REPUBLIKA.CO.ID, JAKARTA -- Sepanjang 2023, PT Pertamina (Persero) mencatatkan laba total sebesar 4,77 miliar dolar AS atau setara Rp 72,7 triliun (asumsi kurs Rp 15.255 per dolar). Perolehan laba tersebut naik 17 persen dibanding 2022.
Kinerja positif keuangan Pertamina juga terlihat pada EBITDA atau pendapatan sebelum bunga, pajak, depresiasi, dan amortisasi sebesar 14,36 miliar dolar AS. Angka ini naik enam persen dibanding EBITDA di tahun 2022. Sementara, pendapatan konsolidasian tahun 2023 sebesar 75,79 miliar dolar AS.
Direktur Utama PT Pertamina (Persero) Nicke Widyawati menjelaskan, sejak restrukturisasi organisasi, tren kinerja keuangan konsolidasian Pertamina, positif dan terus meningkat dari tahun ke tahun. Di sisi lain, kinerja operasional di seluruh lini, baik holding dan subholding juga semakin solid dan andal.
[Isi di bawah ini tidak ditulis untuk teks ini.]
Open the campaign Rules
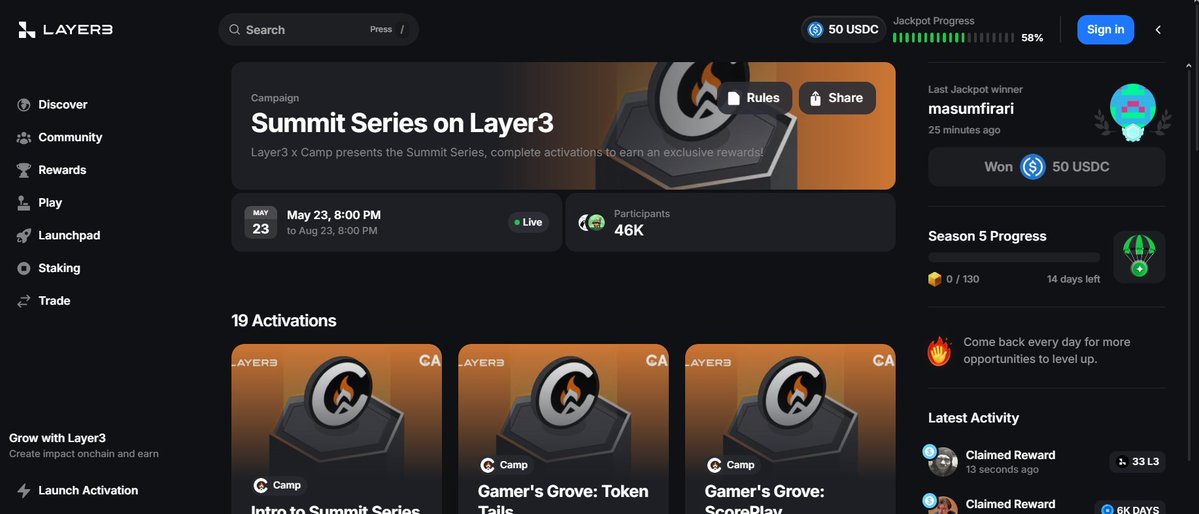Viewport: 1199px width, 514px height. [754, 98]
"Pertamina berhasil mengelola operasinya untuk mempertahankan pertumbuhan laba. Kinerja keuangan pada tahun 2023 meningkat dibandingkan tahun 2022 karena pengelolaan efisiensi, optimalisasi biaya, liabilitas, dan pembayaran kompensasi," kata Nicke, dalam siaran pers, Rabu (12/6/2024).
Menurut Nicke, restrukturisasi holding subholding tetap berhasil mengedepankan peran kolaborasi aktif melalui orkestrasi sejumlah inisiatif strategis di sektor finansial. Selain melakukan cost optimization, upaya penghematan biaya bunga, strategi transaksi lindung nilai valuta asing, suku bunga, dan komoditas, serta upaya memitigasi risiko valas dan kredit berhasil menghindarkan potensi kerugian serta menciptakan kontribusi sekitar 1,1 miliar dolar AS.
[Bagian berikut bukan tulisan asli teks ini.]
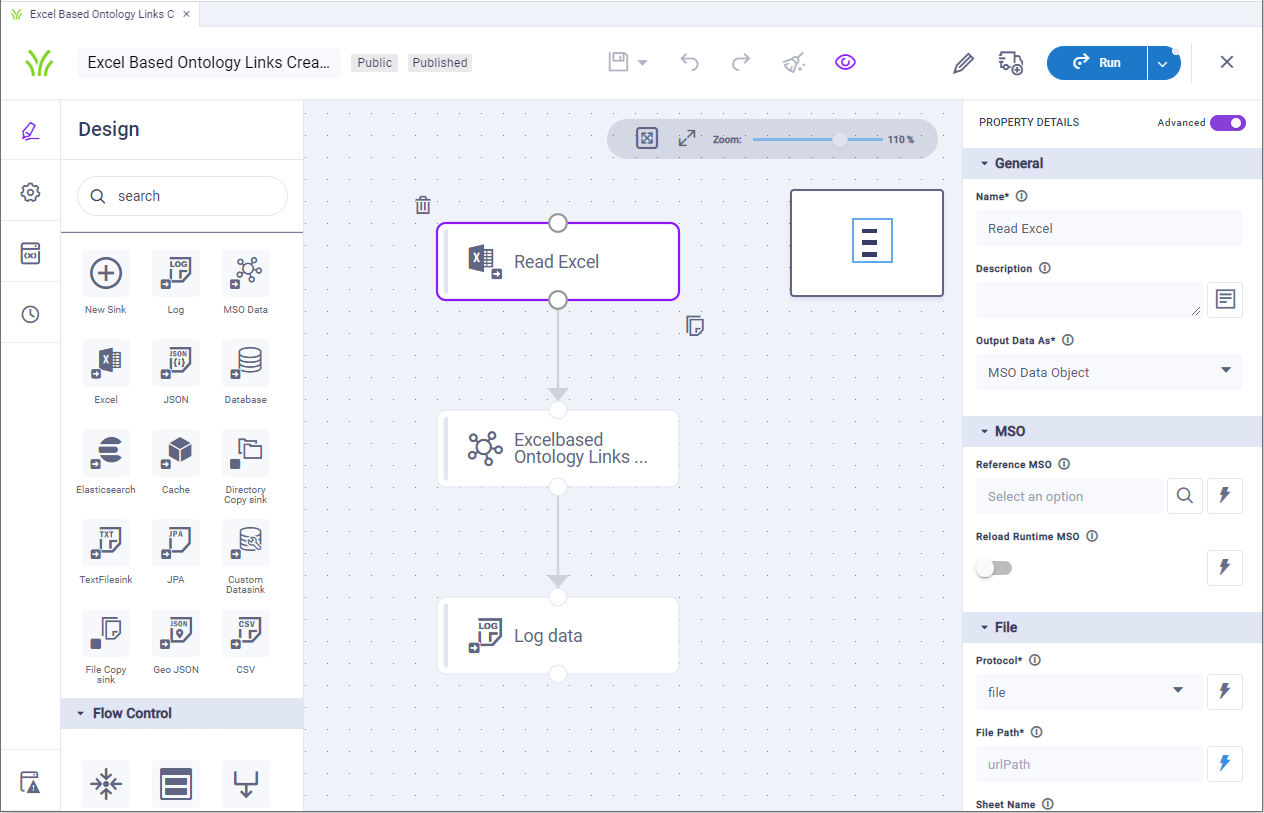Click the pencil edit icon in header
Viewport: 1264px width, 813px height.
click(963, 63)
Ia menambahkan, kinerja keuangan Pertamina yang positif, juga tidak terlepas dari dukungan pemerintah yang tercermin pada pembayaran kompensasi harga selama tahun 2023, mencapai Rp 119,31 triliun (di luar pajak).
"Kami sangat mengapresiasi Pemerintah yang terus mendukung Pertamina secara konsisten melalui revisi peraturan yang memungkinkan pembayaran lebih cepat, penyesuaian harga produk, dan peningkatan anggaran," ujar Nicke.
Tidak hanya dari aspek keuangan, kinerja operasional Pertamina yang ditopang oleh enam Subholding dan anak usahanya juga bertumbuh. Di sektor environmental, social, governance (ESG), Nicke menegaskan kembali komitmen Pertamina dalam mengejar target pengurangan emisi gas rumah kaca sebesar 32 persen pada 2030.
Ada berkontribusi dalam mitigasi perubahan iklim, serta untuk mendukung pencapaian Net Zero Emission (NZE) Pemerintah Indonesia. Pencapaian pertumbuhan aspek ESG Pertamina terlihat pada skor Pertamina per 1 Desember 2023 menjadi 20,7 (Medium Risk) atau naik dari sebelumnya 22,1 (Medium Risk). Adapun skor Sustainalytics yang lebih rendah mencerminkan tingkat risiko yang lebih baik.
"Peringkat risiko ESG Pertamina naik menjadi peringkat satu dunia dalam sub-industri Integrated Oil and Gas dari 61 perusahaan dunia," ujarnya.
Vice President Corporate Communication Pertamina Fadjar Djoko Santoso menambahkan, Pertamina mengatasi tantangan tahun 2023 dengan berbagai upaya. Itu sebagai wujud komitmen perusahaan menjaga kinerja di sisi operasional dan finansial, juga ketahanan energi nasional.
"Dengan dukungan dari semua stakeholder, Pertamina mampu mencapai kinerja yang bertumbuh pada 2023. Pada tahun 2024 ini, kami akan terus berupaya menjaga kinerja positif dan memberikan manfaat untuk masyarakat," ujar Fadjar.
Pertamina sebagai perusahaan pemimpin di bidang transisi energi, berkomitmen dalam mendukung target Net Zero Emission 2060 dengan terus mendorong program-program yang berdampak langsung pada capaian Sustainable Development Goals (SDGs). Seluruh upaya tersebut sejalan dengan penerapan ESG di seluruh lini bisnis dan operasi perusahaan.